Stated task: Retype everything from the line containing "This screenshot has" down to the line containing "center [376, 1131].", both of those lines included, reproducing each line precisely.

Record set:
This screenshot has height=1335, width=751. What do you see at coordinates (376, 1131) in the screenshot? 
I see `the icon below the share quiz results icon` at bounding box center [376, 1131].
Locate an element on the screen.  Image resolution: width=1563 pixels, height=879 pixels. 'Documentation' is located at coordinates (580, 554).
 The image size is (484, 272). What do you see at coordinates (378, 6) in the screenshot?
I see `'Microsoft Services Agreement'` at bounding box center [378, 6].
* * *
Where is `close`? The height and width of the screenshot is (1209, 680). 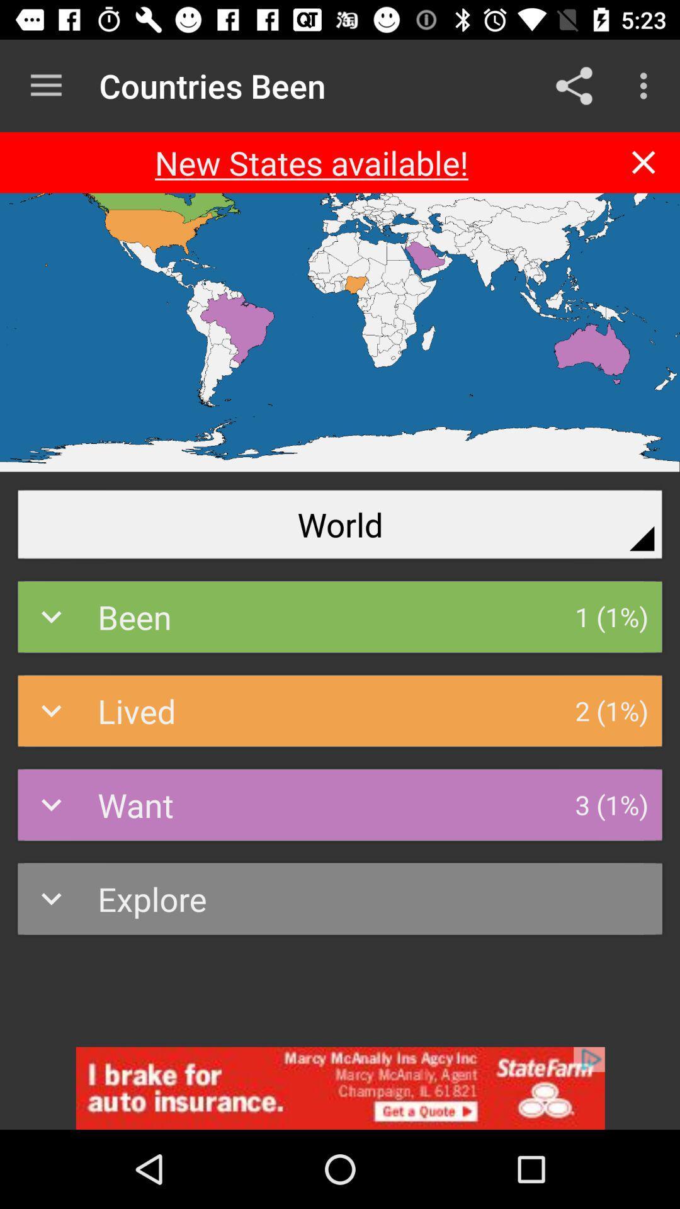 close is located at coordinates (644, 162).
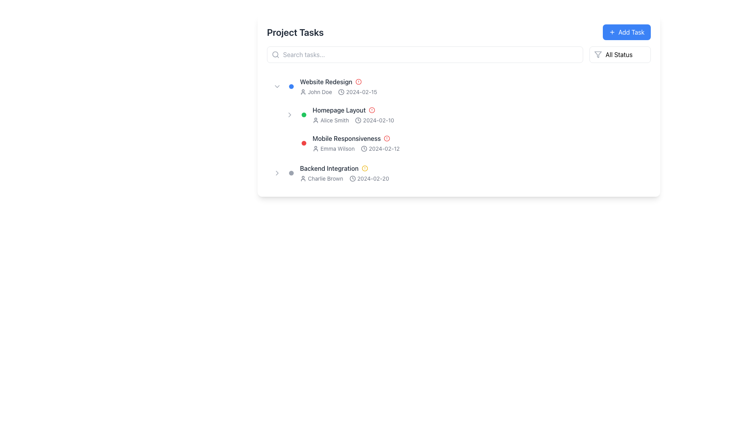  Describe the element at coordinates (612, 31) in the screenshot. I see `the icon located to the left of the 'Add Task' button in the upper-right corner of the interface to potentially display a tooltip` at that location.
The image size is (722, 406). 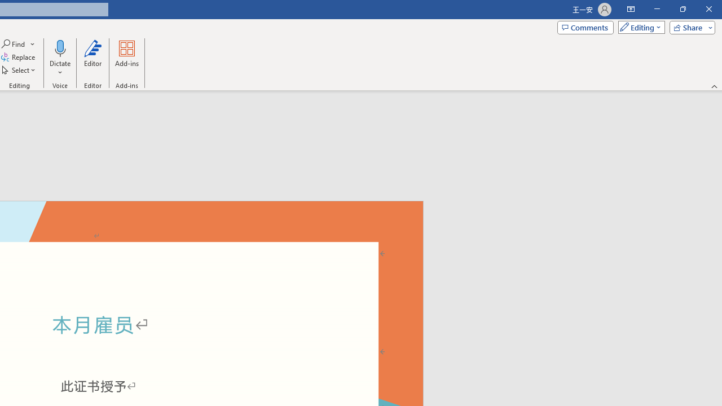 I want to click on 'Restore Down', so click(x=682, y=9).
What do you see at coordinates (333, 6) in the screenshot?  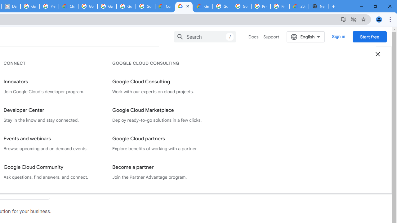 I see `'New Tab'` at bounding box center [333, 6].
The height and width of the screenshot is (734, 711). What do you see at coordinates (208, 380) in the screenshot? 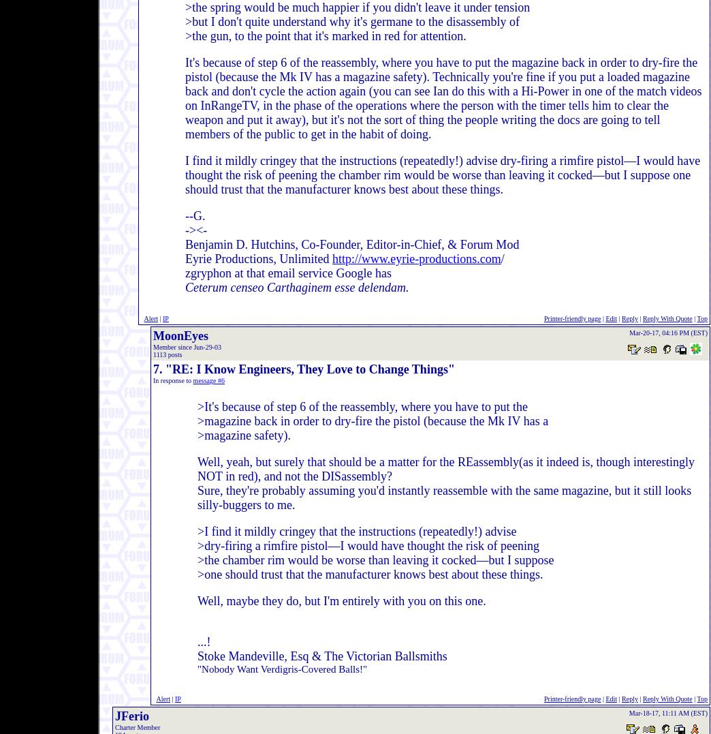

Result:
This screenshot has height=1335, width=751. What do you see at coordinates (376, 1131) in the screenshot? 
I see `the icon below the share quiz results icon` at bounding box center [376, 1131].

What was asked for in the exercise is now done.